What about a box? A server you could plug in anywhere, uses dynamic DNS to "hook in" to the internet, and you just maintain a domain name. You could update it while you're alive, but eventually it would just be a "photo book" people could choose to pass around and connect if they so wished. And the domain name could be pre-paid for a while, but eventually die, many years after you.
Now whether you need/want a digital legacy is probably more a question of ego, and how much those you leave behind want a way to revisit memories of your life and the lives of those you touched. But if you do want that, it's not as easy as printing out a photo book, or printing photos and sliding them behind those plastic sleeves, and passing that from household to household.
I'm currently in the very early stages of going through several DVDs worth of digital photos my late grandmother took, and thinking of ways to organize them and share them with my family. And I'm wondering if I can make whatever I come up with "reasonably" durable.
On the technical side perhaps the shared nature of this helps - if you can have something replicated so that you and several other members are all running replicas there’s a
On the non technical side, take some photos and print them on good paper. Print out stories on paper.

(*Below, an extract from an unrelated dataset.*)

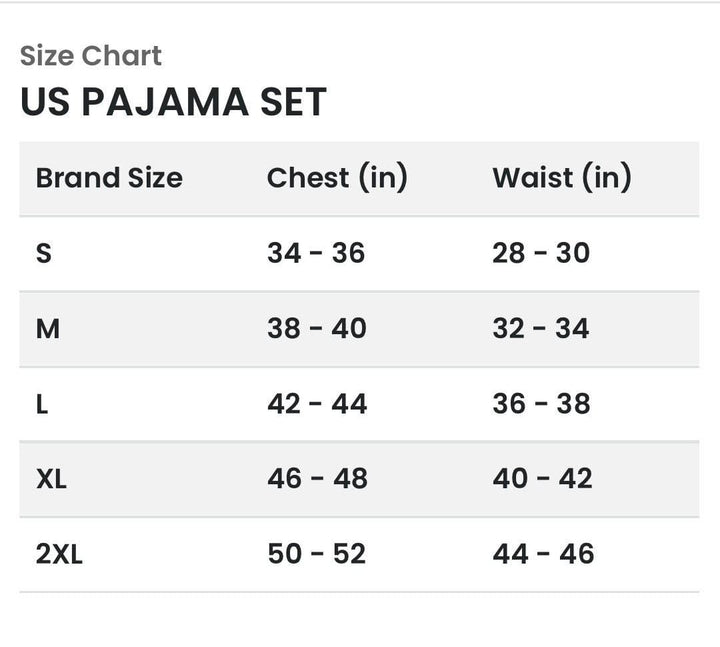The width and height of the screenshot is (720, 647).
Task: Select the "US PAJAMA SET" heading
Action: click(x=173, y=102)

That doesn’t cover video and perhaps other things but it’s simple and does actually work for lots and lots of stories and pictures. It’s also immediately doable right now without anything new.
This chap made it a labor of love.
This project I thought was a nice creative project. But then, as with all creative projects, I get the nagging question - who is going to use/read/wear the outputs of this work? But that's not really the point for a hobby is it? My conclusion: I should be less negative :D
Then I forgot about it. It’s not like the data is lost, but availability is. Bringing it back up is a pain. I could probably do it in a full day of work.
What I learned: Static HTML export on every change by default is a must. I don’t think HTML will cease to be easily readable in our lifetimes.
It's magical watching people learn about hyperlinks. Even technical people don't always seem to know the power of a string that says, "Go to this server and fetch this document". Love it
Video >photo >audio >text
The genealogy part – researching my ancestors' life – feels more useful.
I see this more as a digital artifact for future generations. I would love to read all about the events in the lives of my ancestors (no matter how detached the narration) going back generations.
Imagine if you could read in detail about your parental ancestors in 1500s, what they worked as, what they liked doing, where they spent their first holiday together…
Please don't pick the most provocative thing in an article or post to complain about in the thread. Find something interesting to respond to instead.